Hatred is much harder to fake than love.You hear of fake love;never of fake hate.
The opposite of manliness isn’t cowardice;it‘s technology
Usually,what we call “good listener”is someone with skillfully polished indifference.
It is the appearance of inconsistency,and not its absence,that makes people attractive.
You remember emails you sent that were not answered better than emails that you did not answer.
People reserve standard compliments for those who do not threaten their pride;the others they often praise by calling “arrogant”.
Since Cato the Elder,a certain type of maturity has shown up when one starts blaming the new generation for “shallowness”and praising the previous one for its “values”.
It is as difficult to avoid bugging others with advice on how to exercise and other health matters as it is to stick to an exercise schedule.
By praising someone for his lack of defects you are also implying his lack of virtues.
When she shouts that what you did was unforgivable,she has already started to forgive you.
Being unimaginative is only a problem when you are easily bored.
We call narcissistic those individuals who behave as if they were the central residents of the world;those who do exactly the same in a set of two we call lovers.
Friendship that ends was never one;there was at least one sucker in it.
Most people fear being without audiovisual stimulation because they are too repetitive when they think and imagine things on their own.
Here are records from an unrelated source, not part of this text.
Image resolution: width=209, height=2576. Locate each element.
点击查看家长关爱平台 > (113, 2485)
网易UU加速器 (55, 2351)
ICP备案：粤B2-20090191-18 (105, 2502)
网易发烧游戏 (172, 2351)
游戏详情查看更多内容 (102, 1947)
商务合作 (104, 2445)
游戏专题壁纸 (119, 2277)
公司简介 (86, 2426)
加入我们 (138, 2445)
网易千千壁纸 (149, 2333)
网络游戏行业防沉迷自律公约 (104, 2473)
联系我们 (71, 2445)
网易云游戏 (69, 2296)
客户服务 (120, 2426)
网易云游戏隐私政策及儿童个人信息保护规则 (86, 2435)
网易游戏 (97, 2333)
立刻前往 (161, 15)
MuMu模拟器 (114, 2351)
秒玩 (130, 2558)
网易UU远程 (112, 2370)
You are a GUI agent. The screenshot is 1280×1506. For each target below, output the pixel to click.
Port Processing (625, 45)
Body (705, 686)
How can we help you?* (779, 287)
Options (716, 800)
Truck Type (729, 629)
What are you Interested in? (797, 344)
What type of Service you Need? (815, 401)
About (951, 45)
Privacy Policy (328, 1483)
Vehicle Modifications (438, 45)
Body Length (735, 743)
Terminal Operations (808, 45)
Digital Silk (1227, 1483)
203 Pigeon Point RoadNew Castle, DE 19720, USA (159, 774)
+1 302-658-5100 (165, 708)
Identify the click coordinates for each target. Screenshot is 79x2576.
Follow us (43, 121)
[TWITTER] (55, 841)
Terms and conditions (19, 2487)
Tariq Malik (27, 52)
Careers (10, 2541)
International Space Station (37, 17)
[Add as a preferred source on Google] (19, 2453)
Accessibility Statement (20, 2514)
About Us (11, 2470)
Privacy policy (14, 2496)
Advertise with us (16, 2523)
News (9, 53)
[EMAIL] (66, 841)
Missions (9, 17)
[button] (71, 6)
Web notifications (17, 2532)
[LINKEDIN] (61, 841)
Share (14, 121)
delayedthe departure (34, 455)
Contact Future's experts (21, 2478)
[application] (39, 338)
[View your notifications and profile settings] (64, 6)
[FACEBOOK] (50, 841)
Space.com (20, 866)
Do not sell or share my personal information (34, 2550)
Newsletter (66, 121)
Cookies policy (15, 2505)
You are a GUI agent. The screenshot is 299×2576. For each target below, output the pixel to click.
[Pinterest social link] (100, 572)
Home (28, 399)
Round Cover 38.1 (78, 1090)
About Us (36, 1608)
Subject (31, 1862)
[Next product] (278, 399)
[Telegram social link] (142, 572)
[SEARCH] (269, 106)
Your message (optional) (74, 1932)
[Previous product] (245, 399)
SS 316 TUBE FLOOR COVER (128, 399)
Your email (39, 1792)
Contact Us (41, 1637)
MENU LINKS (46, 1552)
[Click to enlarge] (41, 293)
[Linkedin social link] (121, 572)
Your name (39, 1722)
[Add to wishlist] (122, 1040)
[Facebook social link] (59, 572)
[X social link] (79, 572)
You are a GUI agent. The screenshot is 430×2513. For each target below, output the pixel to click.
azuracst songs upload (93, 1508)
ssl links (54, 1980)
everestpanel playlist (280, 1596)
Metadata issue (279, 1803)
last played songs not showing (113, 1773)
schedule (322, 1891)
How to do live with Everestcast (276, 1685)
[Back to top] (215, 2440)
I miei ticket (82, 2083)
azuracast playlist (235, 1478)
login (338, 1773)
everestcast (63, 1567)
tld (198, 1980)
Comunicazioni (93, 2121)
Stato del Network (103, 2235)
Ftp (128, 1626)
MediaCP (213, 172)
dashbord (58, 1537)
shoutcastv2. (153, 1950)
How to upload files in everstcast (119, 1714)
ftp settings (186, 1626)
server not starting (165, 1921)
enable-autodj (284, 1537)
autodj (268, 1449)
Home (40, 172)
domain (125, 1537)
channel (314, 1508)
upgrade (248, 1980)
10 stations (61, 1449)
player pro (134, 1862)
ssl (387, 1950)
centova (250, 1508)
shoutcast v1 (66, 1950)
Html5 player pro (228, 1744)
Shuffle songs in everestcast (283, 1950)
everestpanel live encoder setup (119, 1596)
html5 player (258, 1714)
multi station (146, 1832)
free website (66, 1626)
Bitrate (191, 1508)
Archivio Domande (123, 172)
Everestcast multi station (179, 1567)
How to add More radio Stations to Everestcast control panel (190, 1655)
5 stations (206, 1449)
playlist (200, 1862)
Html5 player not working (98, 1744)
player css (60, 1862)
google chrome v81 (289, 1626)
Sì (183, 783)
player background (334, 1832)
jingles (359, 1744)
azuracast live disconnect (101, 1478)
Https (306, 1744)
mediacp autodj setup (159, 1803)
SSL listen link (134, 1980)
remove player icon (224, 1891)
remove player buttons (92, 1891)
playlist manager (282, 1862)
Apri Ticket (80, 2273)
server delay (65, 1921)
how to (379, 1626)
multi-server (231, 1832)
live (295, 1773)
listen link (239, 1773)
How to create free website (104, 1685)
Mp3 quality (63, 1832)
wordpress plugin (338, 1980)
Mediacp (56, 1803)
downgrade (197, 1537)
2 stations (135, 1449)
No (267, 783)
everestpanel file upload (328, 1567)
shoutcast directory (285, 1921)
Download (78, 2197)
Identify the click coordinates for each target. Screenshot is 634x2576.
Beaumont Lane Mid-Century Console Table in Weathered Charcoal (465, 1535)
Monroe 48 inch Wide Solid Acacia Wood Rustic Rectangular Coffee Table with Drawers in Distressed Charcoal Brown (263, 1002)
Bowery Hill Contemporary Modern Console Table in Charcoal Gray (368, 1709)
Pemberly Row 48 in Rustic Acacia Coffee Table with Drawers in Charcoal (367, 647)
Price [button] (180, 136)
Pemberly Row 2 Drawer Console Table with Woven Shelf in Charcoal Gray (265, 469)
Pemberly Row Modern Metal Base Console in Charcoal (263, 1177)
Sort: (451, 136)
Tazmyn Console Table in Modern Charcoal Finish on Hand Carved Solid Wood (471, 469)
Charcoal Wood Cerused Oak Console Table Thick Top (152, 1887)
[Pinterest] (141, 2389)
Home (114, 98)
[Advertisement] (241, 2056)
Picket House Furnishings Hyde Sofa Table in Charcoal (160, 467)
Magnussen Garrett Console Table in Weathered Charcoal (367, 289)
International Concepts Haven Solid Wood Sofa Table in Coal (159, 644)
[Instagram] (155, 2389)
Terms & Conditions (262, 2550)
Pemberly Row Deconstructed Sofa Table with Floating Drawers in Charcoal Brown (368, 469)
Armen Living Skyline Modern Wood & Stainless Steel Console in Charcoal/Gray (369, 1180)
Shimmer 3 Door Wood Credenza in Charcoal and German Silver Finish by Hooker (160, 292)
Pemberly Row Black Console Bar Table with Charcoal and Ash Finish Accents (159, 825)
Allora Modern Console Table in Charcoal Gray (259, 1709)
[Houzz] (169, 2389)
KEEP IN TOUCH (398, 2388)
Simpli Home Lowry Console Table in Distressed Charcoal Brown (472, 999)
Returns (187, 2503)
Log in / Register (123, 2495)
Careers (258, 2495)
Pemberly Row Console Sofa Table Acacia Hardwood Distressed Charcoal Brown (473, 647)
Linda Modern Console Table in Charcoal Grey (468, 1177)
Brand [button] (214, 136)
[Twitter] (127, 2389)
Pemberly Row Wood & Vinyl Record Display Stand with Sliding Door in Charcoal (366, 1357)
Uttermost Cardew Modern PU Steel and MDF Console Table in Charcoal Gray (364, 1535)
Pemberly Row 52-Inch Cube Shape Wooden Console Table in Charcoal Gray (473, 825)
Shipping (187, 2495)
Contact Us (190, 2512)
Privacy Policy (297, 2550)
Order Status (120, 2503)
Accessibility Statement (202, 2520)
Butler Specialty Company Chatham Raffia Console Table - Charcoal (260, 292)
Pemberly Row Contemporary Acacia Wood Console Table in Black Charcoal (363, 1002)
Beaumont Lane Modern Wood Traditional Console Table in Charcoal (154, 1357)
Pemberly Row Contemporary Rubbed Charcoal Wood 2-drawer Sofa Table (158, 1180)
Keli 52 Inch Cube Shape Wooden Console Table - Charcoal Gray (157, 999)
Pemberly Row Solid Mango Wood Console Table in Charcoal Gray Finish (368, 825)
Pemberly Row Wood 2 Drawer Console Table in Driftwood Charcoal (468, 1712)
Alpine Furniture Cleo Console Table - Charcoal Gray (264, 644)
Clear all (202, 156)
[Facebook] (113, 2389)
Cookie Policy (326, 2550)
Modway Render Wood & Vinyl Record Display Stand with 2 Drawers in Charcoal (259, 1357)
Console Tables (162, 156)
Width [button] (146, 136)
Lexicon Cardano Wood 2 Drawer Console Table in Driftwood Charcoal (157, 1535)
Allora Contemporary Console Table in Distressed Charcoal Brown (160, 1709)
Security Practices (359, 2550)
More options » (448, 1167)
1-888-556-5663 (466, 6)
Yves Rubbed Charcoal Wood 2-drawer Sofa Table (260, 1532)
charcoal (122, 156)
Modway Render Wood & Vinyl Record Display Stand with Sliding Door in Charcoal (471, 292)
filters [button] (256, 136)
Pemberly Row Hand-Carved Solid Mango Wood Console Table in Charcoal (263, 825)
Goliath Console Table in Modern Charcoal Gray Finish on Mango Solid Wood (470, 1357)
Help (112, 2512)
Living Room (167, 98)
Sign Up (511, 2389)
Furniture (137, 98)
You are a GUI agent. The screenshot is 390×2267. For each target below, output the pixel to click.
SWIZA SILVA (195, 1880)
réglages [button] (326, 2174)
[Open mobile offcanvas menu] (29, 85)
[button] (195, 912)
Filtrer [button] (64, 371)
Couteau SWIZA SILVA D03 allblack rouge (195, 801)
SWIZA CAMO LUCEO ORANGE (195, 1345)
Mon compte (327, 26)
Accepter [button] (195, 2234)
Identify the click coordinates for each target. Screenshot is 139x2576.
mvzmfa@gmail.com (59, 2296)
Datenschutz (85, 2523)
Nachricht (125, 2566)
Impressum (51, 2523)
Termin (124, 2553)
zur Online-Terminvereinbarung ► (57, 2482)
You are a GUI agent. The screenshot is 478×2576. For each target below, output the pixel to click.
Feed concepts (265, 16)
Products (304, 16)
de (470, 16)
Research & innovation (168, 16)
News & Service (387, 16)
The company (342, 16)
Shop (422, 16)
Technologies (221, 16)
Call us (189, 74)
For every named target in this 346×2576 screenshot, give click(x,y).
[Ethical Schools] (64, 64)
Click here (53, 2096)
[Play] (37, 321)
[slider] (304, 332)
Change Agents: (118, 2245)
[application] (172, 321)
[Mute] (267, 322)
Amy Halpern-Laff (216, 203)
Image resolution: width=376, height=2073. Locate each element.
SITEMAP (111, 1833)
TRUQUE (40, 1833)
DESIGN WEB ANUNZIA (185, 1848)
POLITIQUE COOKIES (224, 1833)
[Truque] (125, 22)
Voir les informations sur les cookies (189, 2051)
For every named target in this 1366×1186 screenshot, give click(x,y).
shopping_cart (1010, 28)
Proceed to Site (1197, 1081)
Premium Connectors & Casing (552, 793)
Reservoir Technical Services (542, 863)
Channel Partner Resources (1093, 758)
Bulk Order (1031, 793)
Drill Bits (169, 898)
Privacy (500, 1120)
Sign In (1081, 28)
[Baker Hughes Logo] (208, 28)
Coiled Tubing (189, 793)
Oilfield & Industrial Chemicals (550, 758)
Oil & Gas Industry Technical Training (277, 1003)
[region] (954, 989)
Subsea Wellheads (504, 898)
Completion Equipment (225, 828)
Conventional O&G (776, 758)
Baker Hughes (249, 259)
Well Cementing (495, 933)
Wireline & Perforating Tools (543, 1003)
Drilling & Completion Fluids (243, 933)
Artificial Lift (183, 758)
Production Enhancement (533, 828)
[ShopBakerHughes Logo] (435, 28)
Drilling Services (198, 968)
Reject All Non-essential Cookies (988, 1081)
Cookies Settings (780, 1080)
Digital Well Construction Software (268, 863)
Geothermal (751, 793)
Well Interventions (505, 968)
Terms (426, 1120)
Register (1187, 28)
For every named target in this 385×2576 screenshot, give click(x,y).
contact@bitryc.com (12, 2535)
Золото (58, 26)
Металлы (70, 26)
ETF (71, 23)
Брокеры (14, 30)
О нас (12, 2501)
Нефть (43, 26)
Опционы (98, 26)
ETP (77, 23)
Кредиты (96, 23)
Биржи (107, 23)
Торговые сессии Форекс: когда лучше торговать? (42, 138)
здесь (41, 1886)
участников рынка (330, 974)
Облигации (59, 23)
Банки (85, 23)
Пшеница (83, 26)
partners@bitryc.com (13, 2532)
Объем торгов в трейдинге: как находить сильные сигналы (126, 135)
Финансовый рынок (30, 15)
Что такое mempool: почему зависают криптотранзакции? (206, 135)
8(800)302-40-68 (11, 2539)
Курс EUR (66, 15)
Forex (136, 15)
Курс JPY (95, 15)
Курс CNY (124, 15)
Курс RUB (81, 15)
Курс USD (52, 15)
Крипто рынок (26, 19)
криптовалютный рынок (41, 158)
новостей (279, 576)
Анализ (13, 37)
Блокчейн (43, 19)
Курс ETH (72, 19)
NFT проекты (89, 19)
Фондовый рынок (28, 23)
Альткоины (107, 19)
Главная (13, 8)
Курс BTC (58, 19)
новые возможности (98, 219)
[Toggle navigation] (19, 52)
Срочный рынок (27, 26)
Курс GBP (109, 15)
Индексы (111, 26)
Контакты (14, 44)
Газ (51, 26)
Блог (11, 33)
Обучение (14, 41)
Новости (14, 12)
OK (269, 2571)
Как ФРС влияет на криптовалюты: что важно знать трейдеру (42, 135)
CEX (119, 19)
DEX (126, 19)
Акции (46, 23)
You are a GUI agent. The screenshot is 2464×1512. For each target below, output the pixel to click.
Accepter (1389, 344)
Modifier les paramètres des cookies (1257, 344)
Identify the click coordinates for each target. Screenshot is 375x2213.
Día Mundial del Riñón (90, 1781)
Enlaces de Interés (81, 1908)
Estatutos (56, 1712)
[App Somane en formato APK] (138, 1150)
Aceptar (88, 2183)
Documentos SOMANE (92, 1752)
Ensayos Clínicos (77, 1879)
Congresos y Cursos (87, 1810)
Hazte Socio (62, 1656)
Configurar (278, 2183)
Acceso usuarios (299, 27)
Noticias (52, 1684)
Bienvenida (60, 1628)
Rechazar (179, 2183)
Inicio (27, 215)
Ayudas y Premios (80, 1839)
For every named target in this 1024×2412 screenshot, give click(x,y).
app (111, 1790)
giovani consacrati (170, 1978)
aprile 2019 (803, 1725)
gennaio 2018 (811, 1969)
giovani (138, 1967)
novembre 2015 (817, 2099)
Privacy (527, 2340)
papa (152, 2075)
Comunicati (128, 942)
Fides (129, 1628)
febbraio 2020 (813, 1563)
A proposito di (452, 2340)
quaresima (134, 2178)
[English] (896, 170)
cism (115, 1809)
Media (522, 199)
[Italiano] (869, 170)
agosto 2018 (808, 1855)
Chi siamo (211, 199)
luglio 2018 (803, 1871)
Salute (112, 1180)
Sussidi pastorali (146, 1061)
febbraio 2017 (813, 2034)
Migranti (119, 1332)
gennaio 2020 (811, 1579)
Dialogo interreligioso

Unrequited hate is vastly more diminishing for the self than unrequited love.You can’t react by reciprocating.
For the compassionate,sorrow is more easily displaced by another sorrow,than by joy.
Wisdom in the young is as unattractive as frivolity in the elderly.
Some people are only funny when they try to be serious.
It is difficult to stop the impulse to reveal secrets in conversation,as if information had the desire to live and the power to multiply.